Daily Kos

Juan Cole on "Why Torture?"

Sun Oct 01, 2006 at 11:06:23 AM PDT

Informed Comment today has a great take on the Bush adminstration's motives for doing torture, especially in Iraq. Bottom line: torture is useful because it produces bad intelligence -- which is the goal!

Extended excerpts below the fold.

If you want to "fix the intelligence around the policy", in the words of the immortal Downing Street memo,  you need to boil someone alive who can be tagged as a "terrorist", until he tells you whatever big lie you want to hear.

Then you have your justification for a "war on terror" where there isn't one.
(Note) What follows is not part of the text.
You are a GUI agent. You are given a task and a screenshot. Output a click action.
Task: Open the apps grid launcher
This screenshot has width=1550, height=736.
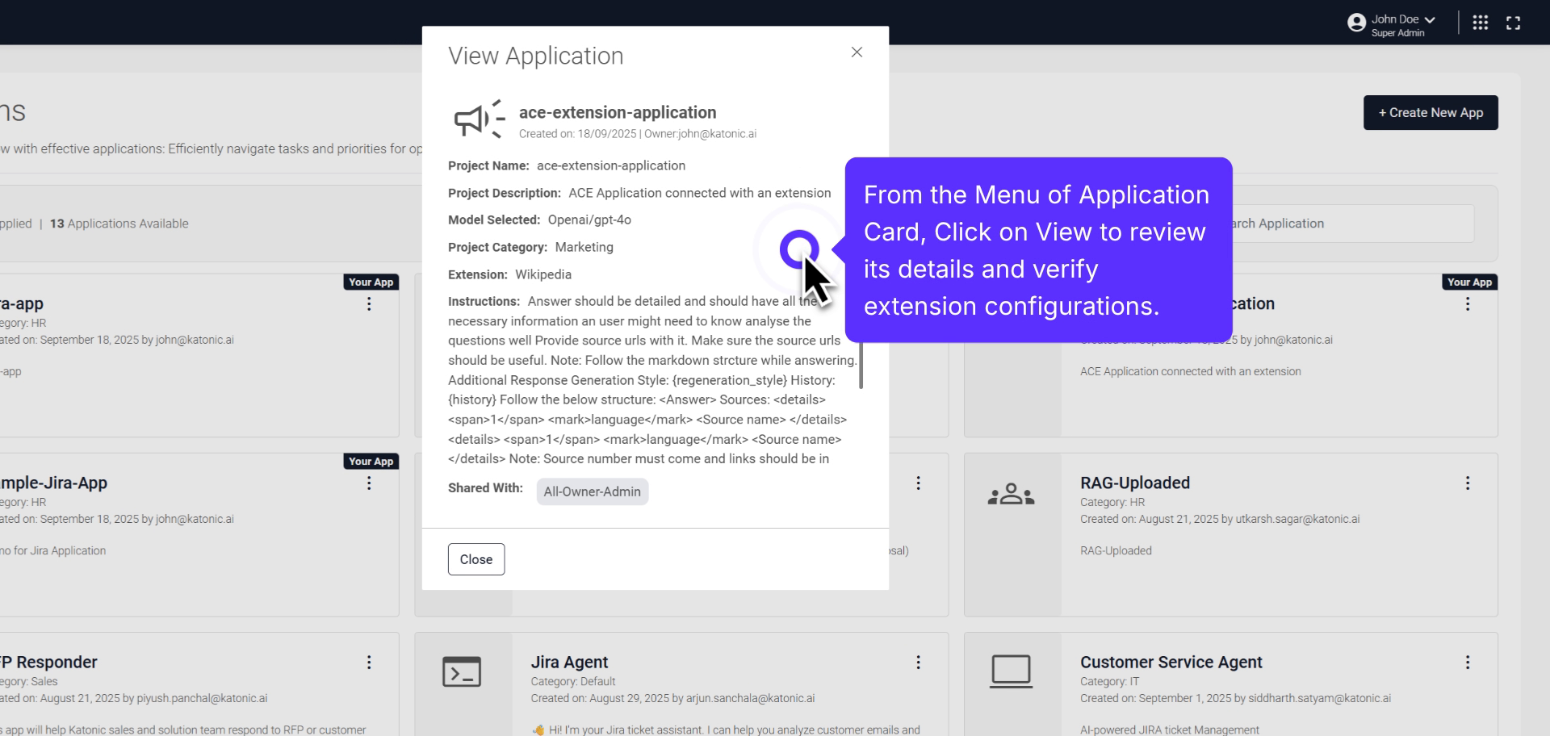click(x=1481, y=22)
But the problem is that we now know that serious al-Qaeda is probably only a few hundred men now, and at most a few thousand. Look at who exactly did the London subway bombing. A few guys in a gym in Leeds. That magnitude of threat just would not keep a "War on Terror" in business. The embassy bombings, the Cole, and September 11 itself were done by tiny poorly funded cells that functioned as terror boutiques to accomplish a specific spectacular operation. They don't prove a worldwide, large organization. They prove tiny effective cells. Most of what the Pentagon does and can do is irrelevant to that kind of threat. You'd be better off with some good FBI agents.

So how do you prove to yourself and others a big terror threat that requires a National Security State and turn toward a praetorian society? You torture people into alleging it.
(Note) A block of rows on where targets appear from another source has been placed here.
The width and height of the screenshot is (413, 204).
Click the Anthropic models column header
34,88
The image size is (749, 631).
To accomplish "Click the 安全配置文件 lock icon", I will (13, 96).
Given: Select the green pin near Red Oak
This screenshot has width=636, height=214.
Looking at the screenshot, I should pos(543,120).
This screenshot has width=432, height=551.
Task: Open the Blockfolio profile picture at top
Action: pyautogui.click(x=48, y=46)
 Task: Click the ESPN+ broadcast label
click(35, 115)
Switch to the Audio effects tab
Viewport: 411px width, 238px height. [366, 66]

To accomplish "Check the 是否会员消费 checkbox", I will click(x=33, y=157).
Cole cites Craig Murray on Uzbekistan as a country where there is no actual Islamic terrorist threat but the dictatorship there has used torture to invent one. It's a fascinating look at an oil-rich country in bed with the Bush administration, which bears out the thesis that to Cheney et. al., it's all about military control of the oilfields. But Cole goes farther -- he hypothesizes that Uzbekistan model of lies-drawn-from-torture is what the Bush administration is using on a global scale. Deliberately.

Global terrorism is being exaggerated and hyped by torture just as the witchcraft scare in Puritan American manufactured witches. It is even to the point where 5 African-American and Haitian Christian cultists in Miami can be identified by the FBI as an "al-Qaeda threat" interested in "jihad" after an FBI informant offered to hook them up with al-Qaeda.

Isn't it interesting how we keep falling back into The Crucible?

Bush needs torture for the same reason as Karimov does. He needs to generate false information that exaggerates the threat to his regime, so as to justify repression. He needs the ritual of confession and naming others, to have it down on paper so he can show it to Congress behind closed doors. But Bush/Cheney's ambitions are global, not just internal.

Go read the whole piece.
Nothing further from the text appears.